PERMINTAAN KERJA A
Ganti "petunjuk" dengan "hidayah" dalam bagian teks tentang doa dan dzikir yang dimulai pada kata-kata "Segala puji bagi" dan berhenti setelah "hanya dan Rasul-Nya.", lalu tuliskan bagian tersebut.

Segala puji bagi Allah, kita memuji-Nya, memohon pertolongan dan ampunan kepada-Nya, kita berlindung kepada Allah dari kejahatan diri kita dan kejelekan amalan-amalan kita, barangsiapa yang Allah beri petunjuk , maka tidak ada yang dapat menyesatkannya. Dan yang Allah sesatkan, maka tidak ada yang dapat memberinya hidayah. Aku bersaksi bahwa tidak ada ilah yang berhak diibadahi dengan benar kecuali hanya Allah semata, tidak ada sekutu bagi-Nya, adan aku bersaksi bahwa Muhammad Sallallahu 'alahi wasallam adalah hanya dan Rasul-Nya.

Amma ba’du:
Pembaca yang dimuliakan Allah, berdo’a dan berdzikir kepada Allah Subhanahu Wa Ta'ala merupakan kesibukan yang baik, dan cara paling utama bagi seseorang untuk mendekatkan diri kepada Allah Yang Mahasuci dan Mahatinggi. Berdo’a dan bedzikir adalah kunci segala kebaikan yang akan diperoleh seorang hamba di dunia dan akhirat, pencegah segala bentuk keburukan, mendatangkan berbagai manfaat dan menolak datangnya bahaya.

Ibnu Qayyim rahimahullah berkata: “Jika Allah akan memberi kunci kepada seorang hamba, berarti Allah akan membukakan (pintu kebaikan) kepadanya dan jika seseorang disesatkan Allah, berarti ia akan tetap berada dimuka pintu tersebut.” (Lihat Al-Fawaaid hal. 127. Dinukil dari Fiqhul Ad-iyati wal Adzkaar hal. 5)

Bila seseorang tidak dibukakan hatinya untuk berdo’a dan berdzikir, maka hatinya selalu bimbang, perasaannya gunda-gulana, fikirannya kalut, selalu gelisa, hasrat dan keinginannya menjadi lemah. Namun bila seorang hamba selalu berdo’a dan berdzikir, selalu memohon perlindungan kepada Allah dari berbagai keburukan, niscaya hatinya menjadi tenang karena ingat kepada Allah.

Allah Yang Mahasuci dan Mahatinggi, berfirman: “Ingatlah, hanya dengan mengingat Allah hati menjadi tenang.” (QS. Ar-Ra’d: 28)

Seorang hamba yang selalu menukuni dzikir, setiap hari dan setiap, termasuk di dalamnya membaca al-Qur’an (merenungi maknanya) setiap hari, karena al-Qur’an adalah sebaik-baik dzikir, dan senantiasa berdo’a dan mengikhlaskan ibadah hanya kepada Allah Subhanahu Wa Ta'ala saja, menjauhkan dan memberikan cahaya kepada hatinya.

Al-Qur’an, as-Sunnah dan Atsar Salafush Shalih telah memberikan pentunjuk mengenai jenis doa dan dzikir yang dianjurkan sebagaimana ibadah-ibadah lainnya. Nabi Sallallahu 'alahi wasallam sudah menjelaskan kepada umatnya dengan gamblang mengenai do’a dan dzikir dengan lengkap dan sempurna setiap hari, setiap waktu, dalam berbagai kesempatan dan dalam situasi dan kondisi yang dialami oleh seorang muslim.

Catatan Tersimpan
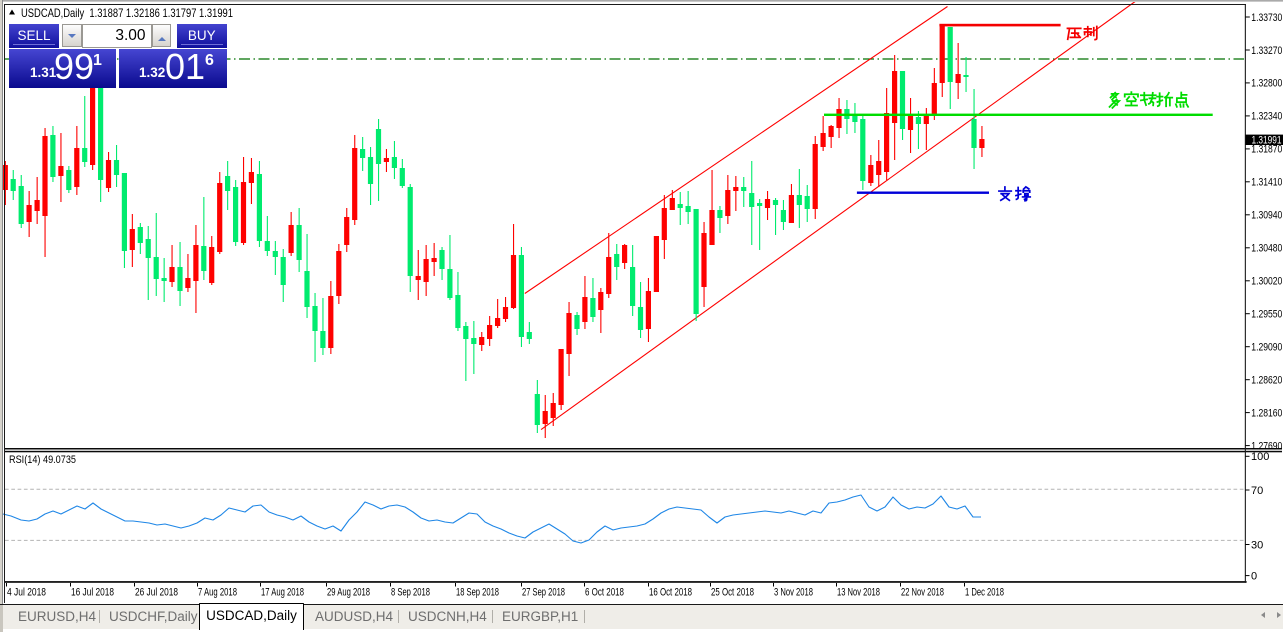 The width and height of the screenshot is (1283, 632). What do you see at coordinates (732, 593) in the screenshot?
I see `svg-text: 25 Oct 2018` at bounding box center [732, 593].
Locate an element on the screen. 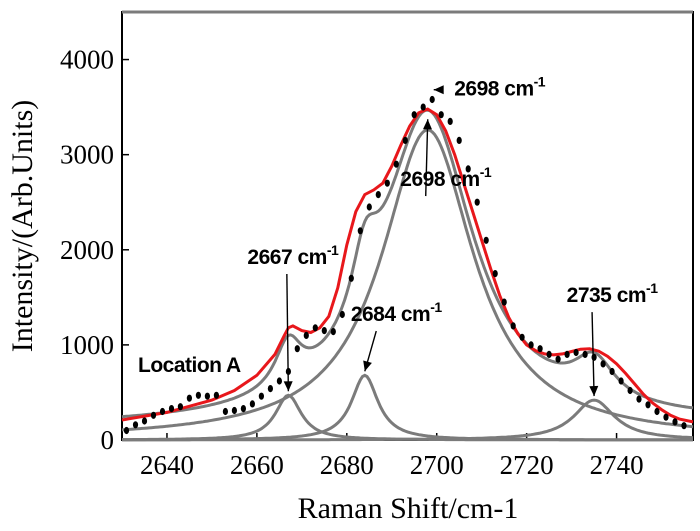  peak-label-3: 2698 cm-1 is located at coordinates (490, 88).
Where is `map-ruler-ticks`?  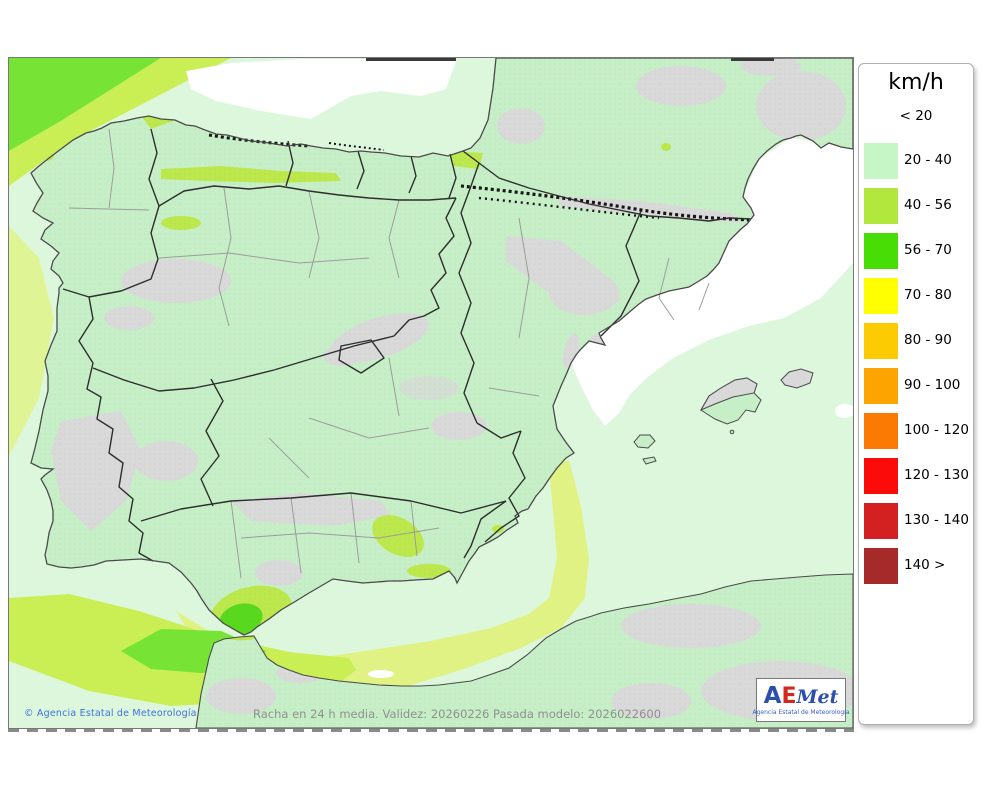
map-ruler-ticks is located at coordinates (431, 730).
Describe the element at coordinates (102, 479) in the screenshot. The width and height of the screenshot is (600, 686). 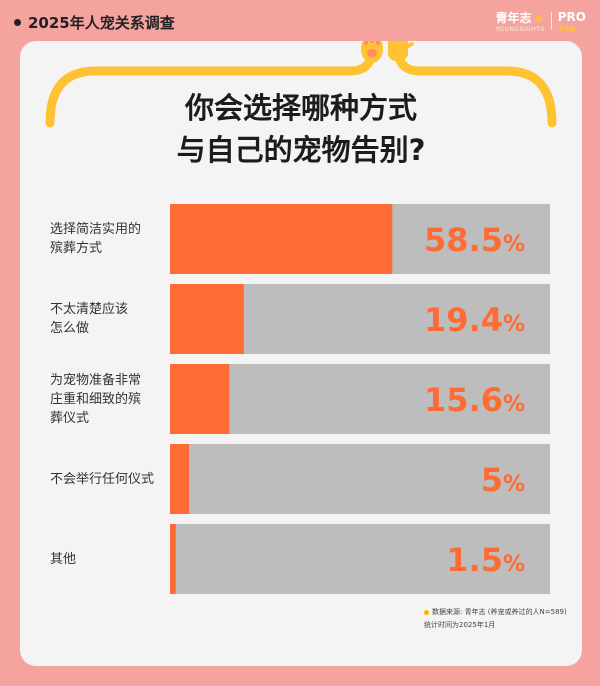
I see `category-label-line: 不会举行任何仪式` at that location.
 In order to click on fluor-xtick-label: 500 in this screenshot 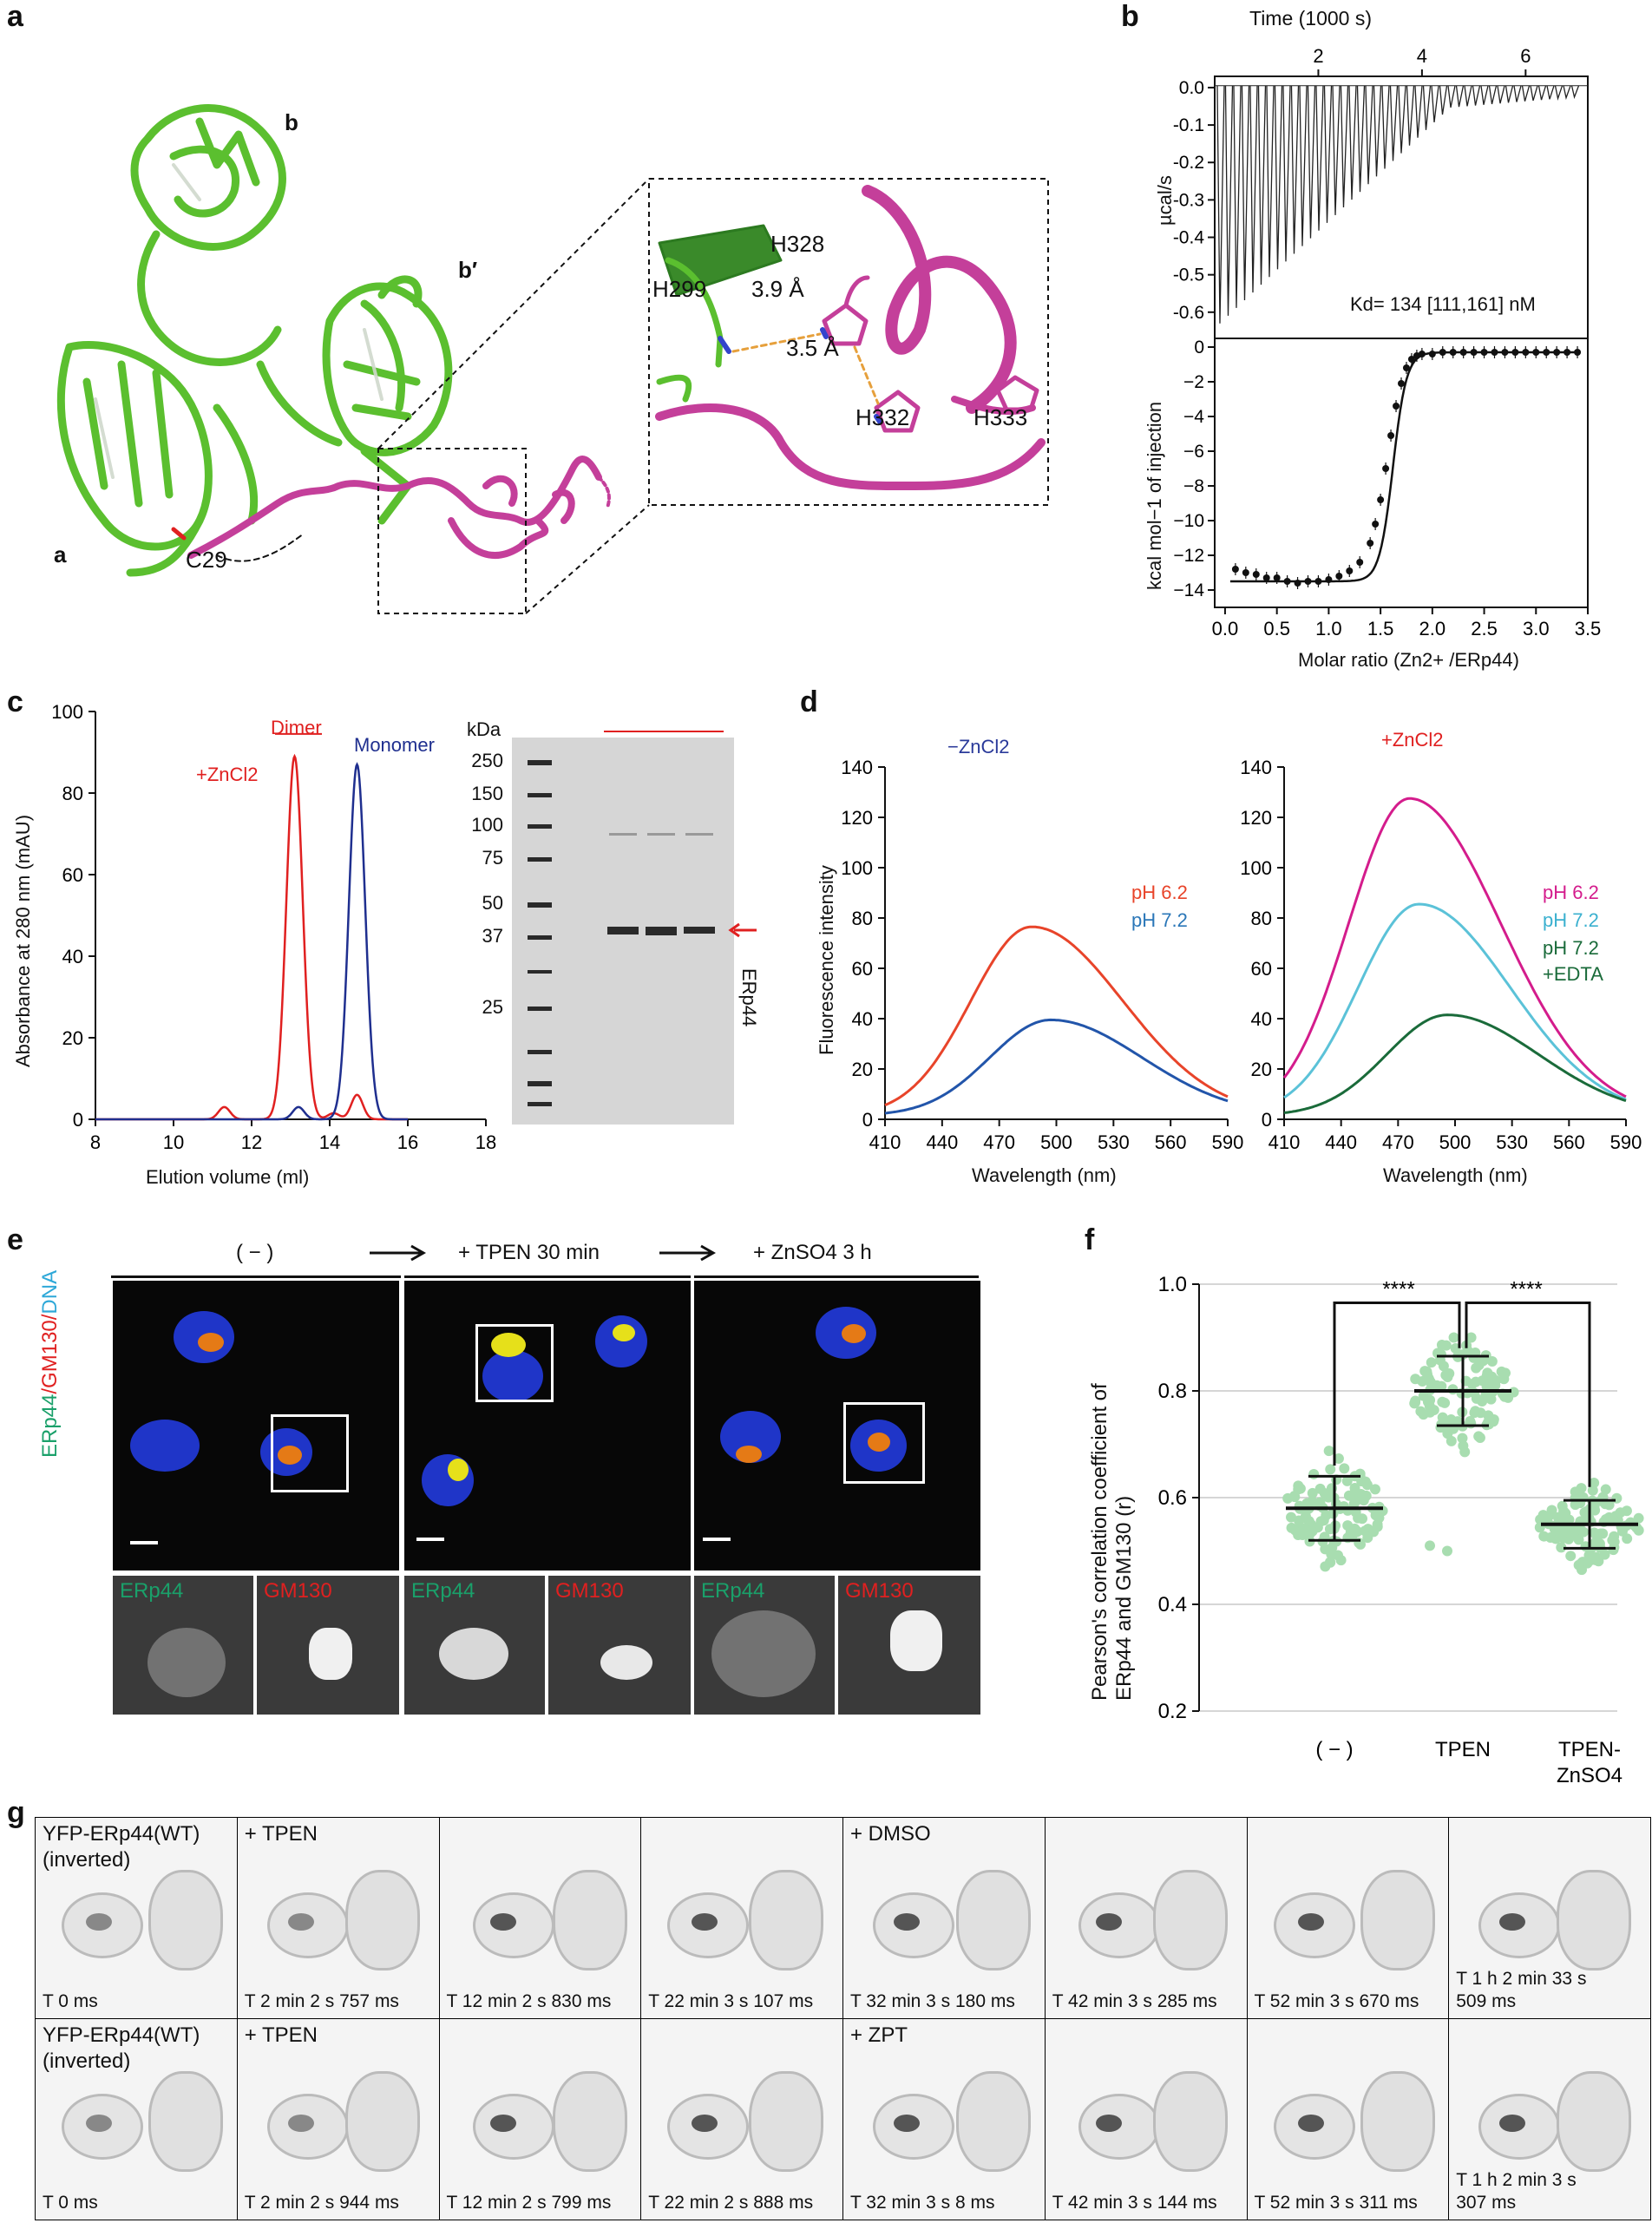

PERMINTAAN KERJA B
Tuliskan ulang baris-baris tersimpan tanpa perubahan, mulai dari baris yang memuat "Describe the element" sampai baris tersimpan yang terakhir. Jangan sertakan gambar dalam jawaban.

HASIL TUGAS A
Segala puji bagi Allah, kita memuji-Nya, memohon pertolongan dan ampunan kepada-Nya, kita berlindung kepada Allah dari kejahatan diri kita dan kejelekan amalan-amalan kita, barangsiapa yang Allah beri hidayah , maka tidak ada yang dapat menyesatkannya. Dan yang Allah sesatkan, maka tidak ada yang dapat memberinya hidayah. Aku bersaksi bahwa tidak ada ilah yang berhak diibadahi dengan benar kecuali hanya Allah semata, tidak ada sekutu bagi-Nya, adan aku bersaksi bahwa Muhammad Sallallahu 'alahi wasallam adalah hanya dan Rasul-Nya.

HASIL TUGAS B
Describe the element at coordinates (102, 479) in the screenshot. The width and height of the screenshot is (600, 686). 
I see `category-label-line: 不会举行任何仪式` at that location.
 In order to click on fluor-xtick-label: 500 in this screenshot 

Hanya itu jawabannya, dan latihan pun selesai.